The monument is nestled in splendid gardens that have a symmetrical layout, which begins from the main gateway up to the mausoleum. The gardens have walkways which lead to more paths and squares surrounding the monument. A central canal meanders through the walkways. By the main gate is a bench on a raised platform that’s said to provide the best angle from which to take photos. Spread across 42 acres, the site also has a mosque and guest house.
The entire structure is made of pristine white marble and features a dome that rises 73 meters. Its color had begun to change over time due to pollution but restoration work is ongoing and the structure’s maintenance is given utmost attention.
You will be spellbound by the artisanry and craftsmanship visible on the walls. Semi-precious stones such as lapis lazuli, turquoise, amethyst and crystal are laid out in intricate designs all across the mausoleum. Adding to its vastness are 4 slender minarets that flank the dome on its 4 sides. The minarets are so constructed that should the area be struck by an earthquake, they would fall outwards rather than crash on the main structure and damage it.
For a structure so elegant and famous, the Taj has its share of legend and rumor that your Agra tour guides will enthrall you with. One gruesome story that has passed down through generations is that the hands of the architect and workers were cut off such that they could never replicate a similar structure. While the monument was inspired by love, it also bears this terrible stamp of cruelty.
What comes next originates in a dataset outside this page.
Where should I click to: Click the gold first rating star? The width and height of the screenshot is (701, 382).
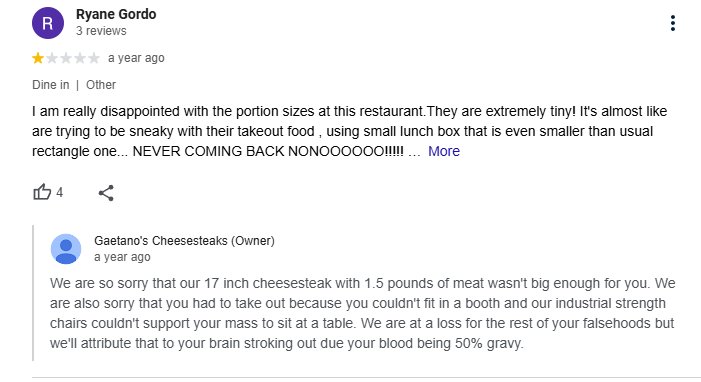pyautogui.click(x=38, y=58)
Visitors should spend some time exploring the striking interior of the mausoleum, where more of the beauty of this iconic monument lies in the painstaking details. Here you can gaze in awe at the inlaid semiprecious stones and carvings, as well as the Koran verse calligraphy, which create an enchanting mood in the space. The exterior of the monument is equally impressive.
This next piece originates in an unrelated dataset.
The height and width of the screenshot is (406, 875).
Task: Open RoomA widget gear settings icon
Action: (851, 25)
One amazing fact about the Taj that is unknown to many is that it changes its color depending on natural light. In the morning light, it beckons with a pinkish color, in the evenings, it is a milky white, and the moonlit sky transforms it into a golden sight.
Visitors can watch as the clean white marble of the walls changes tone and color to match the mood of the outside world, such as the golden light of the full moon or the rosy glow of dawn. This enchanting transformation is what draws many tourists back for a lingering second look at the Taj Mahal at different times of the day.
Irrespective of the time of year, the monument is always thronged by tourists. Open from 6am to 7pm with the exception of Fridays for prayers, the Taj Mahal is also open to a limited number of visitors for some moonlight viewing on specific days. Because the attraction is often busy, Agra travel guides typically recommend that the best time to enjoy it with some solitude is in the early or late hours of the day.